Using the records below, locate all lines containing "computer" and return them.

(Collected data entries)
....
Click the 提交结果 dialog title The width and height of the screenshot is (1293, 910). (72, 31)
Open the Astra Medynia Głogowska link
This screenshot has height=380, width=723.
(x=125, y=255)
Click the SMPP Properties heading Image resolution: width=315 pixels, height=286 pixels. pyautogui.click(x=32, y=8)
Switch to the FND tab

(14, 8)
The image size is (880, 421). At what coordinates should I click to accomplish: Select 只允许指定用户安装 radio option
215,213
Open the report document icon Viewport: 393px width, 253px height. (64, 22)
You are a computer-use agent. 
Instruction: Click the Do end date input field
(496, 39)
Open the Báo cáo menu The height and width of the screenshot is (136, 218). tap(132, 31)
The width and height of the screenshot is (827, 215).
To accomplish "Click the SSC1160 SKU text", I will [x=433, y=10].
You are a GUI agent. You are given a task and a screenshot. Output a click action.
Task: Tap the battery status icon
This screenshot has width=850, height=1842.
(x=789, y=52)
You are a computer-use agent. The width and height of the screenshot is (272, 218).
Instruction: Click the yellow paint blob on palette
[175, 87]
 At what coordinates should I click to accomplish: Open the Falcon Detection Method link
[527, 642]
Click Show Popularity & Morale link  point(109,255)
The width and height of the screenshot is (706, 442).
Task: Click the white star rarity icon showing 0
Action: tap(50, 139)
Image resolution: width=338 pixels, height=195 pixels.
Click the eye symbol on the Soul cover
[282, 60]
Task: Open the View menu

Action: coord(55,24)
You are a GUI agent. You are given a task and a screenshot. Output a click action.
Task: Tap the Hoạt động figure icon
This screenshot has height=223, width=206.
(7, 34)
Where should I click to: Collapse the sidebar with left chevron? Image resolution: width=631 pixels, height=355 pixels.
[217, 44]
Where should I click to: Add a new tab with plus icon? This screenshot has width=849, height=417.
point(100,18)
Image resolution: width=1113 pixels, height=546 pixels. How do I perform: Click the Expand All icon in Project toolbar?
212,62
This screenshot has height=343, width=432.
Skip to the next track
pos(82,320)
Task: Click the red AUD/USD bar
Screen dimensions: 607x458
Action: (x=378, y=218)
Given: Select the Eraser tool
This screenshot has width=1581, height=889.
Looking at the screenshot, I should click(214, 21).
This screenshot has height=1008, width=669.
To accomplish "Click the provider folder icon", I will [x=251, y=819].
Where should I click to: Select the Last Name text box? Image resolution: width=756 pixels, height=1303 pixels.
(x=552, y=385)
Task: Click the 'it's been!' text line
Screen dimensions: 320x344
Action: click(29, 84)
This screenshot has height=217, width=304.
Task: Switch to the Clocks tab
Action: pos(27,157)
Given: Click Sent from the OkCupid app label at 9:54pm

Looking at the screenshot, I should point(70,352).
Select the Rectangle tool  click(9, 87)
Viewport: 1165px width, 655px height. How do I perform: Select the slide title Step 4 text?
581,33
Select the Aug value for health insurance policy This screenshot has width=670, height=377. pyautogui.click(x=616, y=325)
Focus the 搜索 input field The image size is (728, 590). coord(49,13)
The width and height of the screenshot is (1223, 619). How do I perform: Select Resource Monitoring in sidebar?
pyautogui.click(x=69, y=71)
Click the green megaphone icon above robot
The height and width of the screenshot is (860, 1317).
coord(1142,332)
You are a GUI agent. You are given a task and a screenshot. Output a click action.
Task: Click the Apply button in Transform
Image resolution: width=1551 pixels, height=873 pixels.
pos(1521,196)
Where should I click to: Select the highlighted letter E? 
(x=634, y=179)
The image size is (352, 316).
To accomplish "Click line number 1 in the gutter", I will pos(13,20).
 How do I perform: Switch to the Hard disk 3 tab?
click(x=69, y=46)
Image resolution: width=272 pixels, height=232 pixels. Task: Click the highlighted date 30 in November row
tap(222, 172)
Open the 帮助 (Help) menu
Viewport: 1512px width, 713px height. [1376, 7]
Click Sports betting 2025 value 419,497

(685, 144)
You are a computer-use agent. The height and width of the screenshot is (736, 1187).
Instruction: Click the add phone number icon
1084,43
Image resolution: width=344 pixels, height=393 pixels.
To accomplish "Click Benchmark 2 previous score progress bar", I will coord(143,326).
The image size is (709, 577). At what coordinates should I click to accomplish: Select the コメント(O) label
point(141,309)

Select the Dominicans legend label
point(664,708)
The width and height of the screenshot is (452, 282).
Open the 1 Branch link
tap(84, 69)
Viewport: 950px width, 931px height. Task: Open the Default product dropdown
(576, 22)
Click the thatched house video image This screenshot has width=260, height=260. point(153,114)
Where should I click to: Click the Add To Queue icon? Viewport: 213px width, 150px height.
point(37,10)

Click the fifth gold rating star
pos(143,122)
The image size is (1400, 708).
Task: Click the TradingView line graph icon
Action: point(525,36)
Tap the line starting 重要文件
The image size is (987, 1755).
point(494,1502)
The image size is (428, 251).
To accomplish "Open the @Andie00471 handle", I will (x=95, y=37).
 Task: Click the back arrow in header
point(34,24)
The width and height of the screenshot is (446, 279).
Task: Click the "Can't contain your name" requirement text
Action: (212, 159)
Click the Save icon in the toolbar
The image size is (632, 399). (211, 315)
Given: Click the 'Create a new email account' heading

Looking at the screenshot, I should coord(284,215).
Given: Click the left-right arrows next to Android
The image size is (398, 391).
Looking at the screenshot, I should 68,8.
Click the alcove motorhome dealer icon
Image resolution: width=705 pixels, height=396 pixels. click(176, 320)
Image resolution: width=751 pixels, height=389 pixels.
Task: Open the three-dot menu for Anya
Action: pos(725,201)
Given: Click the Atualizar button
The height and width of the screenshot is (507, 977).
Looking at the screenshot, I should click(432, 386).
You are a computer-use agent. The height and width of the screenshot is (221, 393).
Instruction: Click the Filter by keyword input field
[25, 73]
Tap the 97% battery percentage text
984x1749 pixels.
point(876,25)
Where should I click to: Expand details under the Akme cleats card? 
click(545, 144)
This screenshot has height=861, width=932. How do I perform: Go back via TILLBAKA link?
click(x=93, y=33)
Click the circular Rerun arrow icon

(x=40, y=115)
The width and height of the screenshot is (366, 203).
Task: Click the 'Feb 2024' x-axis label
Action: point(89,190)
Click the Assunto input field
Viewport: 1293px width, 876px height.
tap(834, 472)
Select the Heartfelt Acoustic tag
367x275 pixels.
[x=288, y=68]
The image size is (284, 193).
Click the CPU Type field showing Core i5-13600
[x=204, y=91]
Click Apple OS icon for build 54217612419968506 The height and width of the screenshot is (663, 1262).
....
*Response to this task*.
You are a computer-use agent. 
You are a computer-use agent. The width and height of the screenshot is (272, 218).
You are a computer-use agent. The height and width of the screenshot is (736, 1187).
You are a computer-use agent. The height and width of the screenshot is (221, 393).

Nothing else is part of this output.